As the guardian of the only EU-Russia border, Finland claims that the existing border regime has proven its worth. It is both flexible and secure. It will be adapted to Schengen when Finland and the other members of the Nordic Passport Union start to implement Schengen rules in March 2001. It should come as no surprise that Finland will demand that all acceding countries sharing a common border with Russia adopt a border regime on a par with her own.

Kaliningrad might be the immediate test, but St Petersburg is the key to a European future for Russia. Most western ideas and innovations that have entered Russia during the last 300 years have done so through St Petersburg. The end of communist rule saw a lot of energy set free in the city, but hélas so far it has mostly been in the form of a steady brain drain to Moscow.

St Petersburg still suffers from eighty years of neglect and ostracism and a recently required reputation for rampant crime.
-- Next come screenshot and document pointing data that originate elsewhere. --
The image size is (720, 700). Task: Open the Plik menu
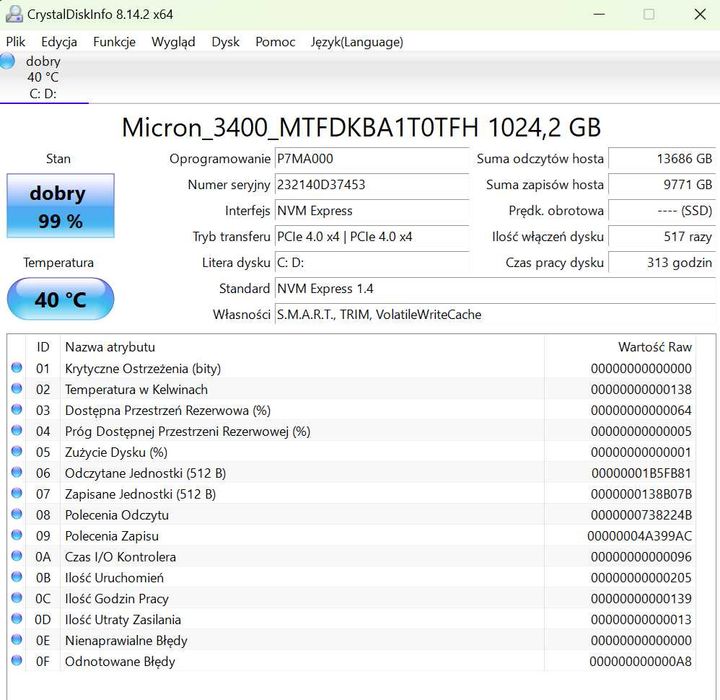pyautogui.click(x=16, y=42)
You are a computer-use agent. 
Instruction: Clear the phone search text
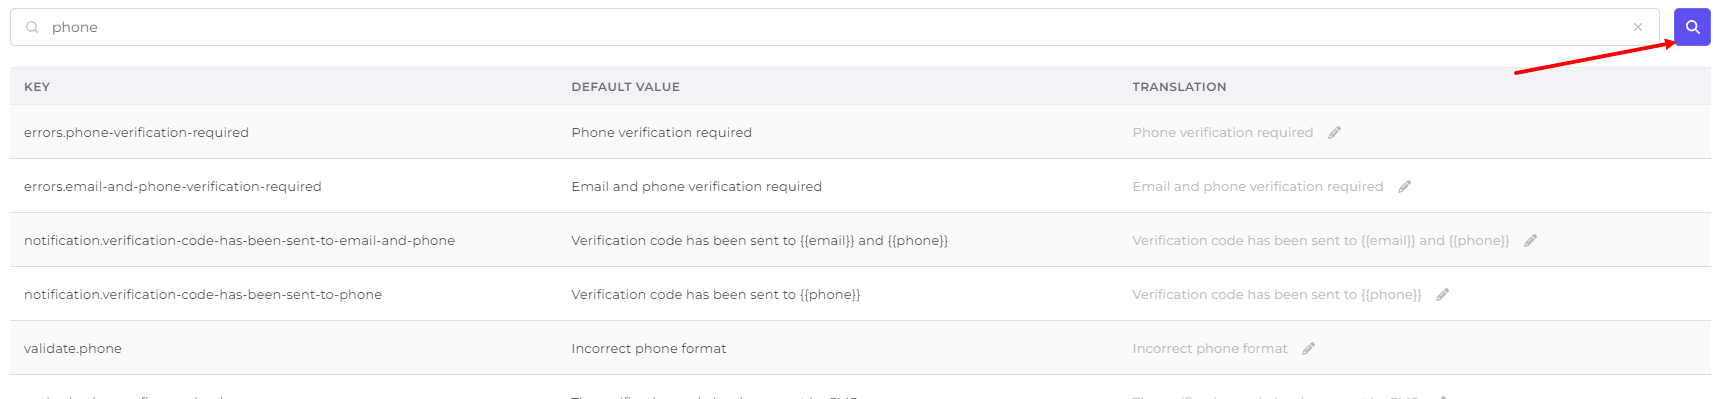coord(1638,27)
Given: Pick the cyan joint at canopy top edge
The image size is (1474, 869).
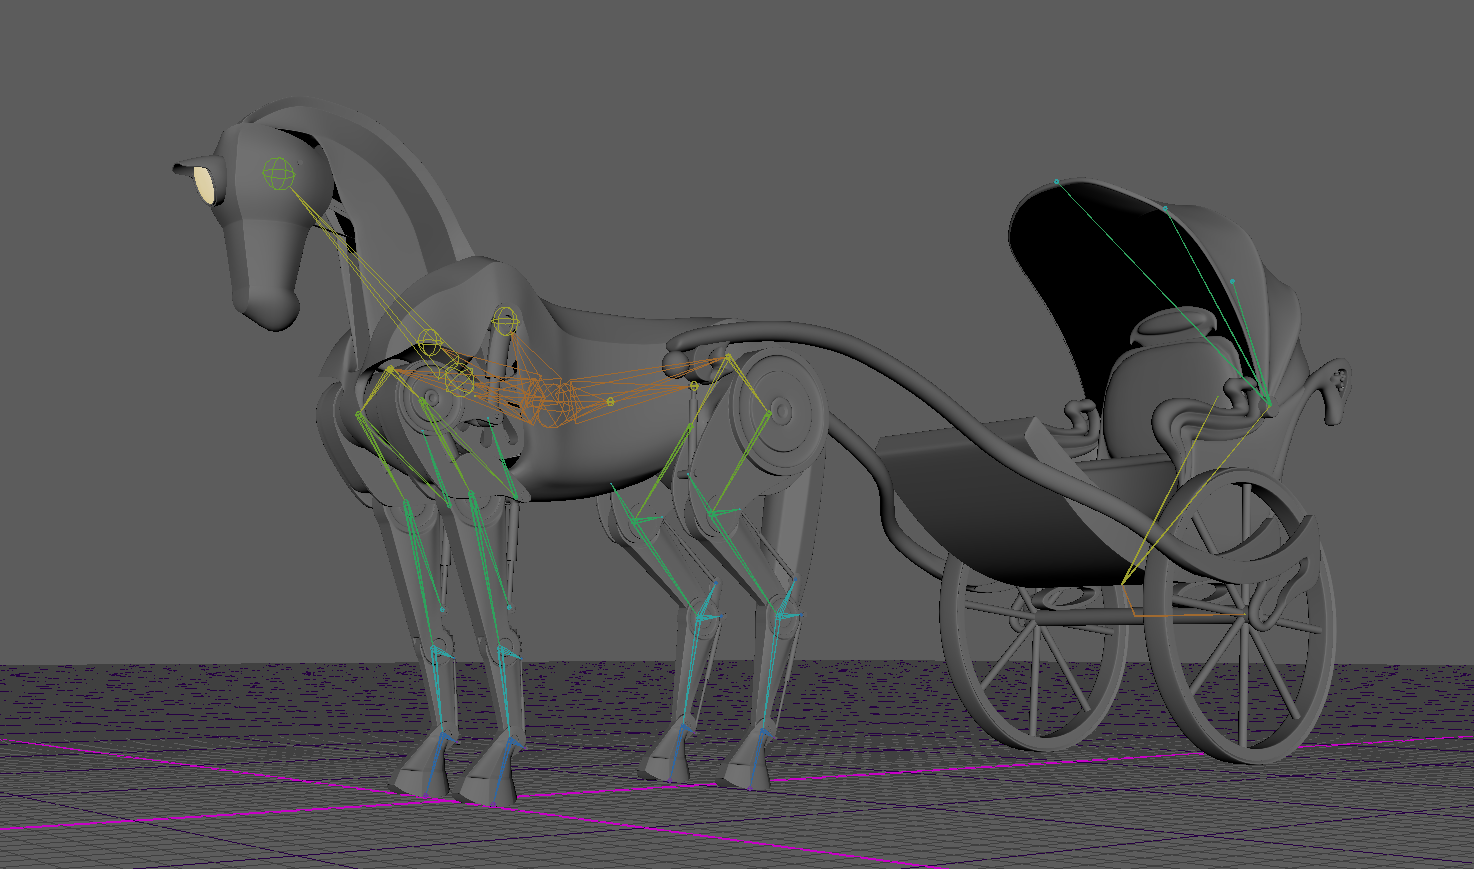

Instead of turning its attention to the wide open world, both near and far, the city has too long been fixated on Moscow.

St. Petersburg is still the largest metropolis in the Baltic Sea area. The city is a gateway to the enlarging EU. It has the only major Russian port in the Baltic and a highly skilled labour force. Its scientific and cultural assets are considerable. But as President Tarja Halonen noted in June in her dinner speech in the Kremlin, they are a dormant resource. St. Petersburg, Russia´s Northern Capital, has advantages which Russia cannot disregard in her evolving relationship with the European Union.

Vladimir Maus’s observation that Russia should strive to fulfil the Maastricht and Copenhagen criteria puts it in a nutshell. Only by adopting European norms and standards and Western business practices will Russia have a chance to extricate herself from being only an exporter of energy and raw materials and attract indispensable foreign investment. The alternative would be to see the economic and social fault lines deepen and the country fall back into isolation behind a growing normative divide and also a digital divide. This would at the end threaten European stability.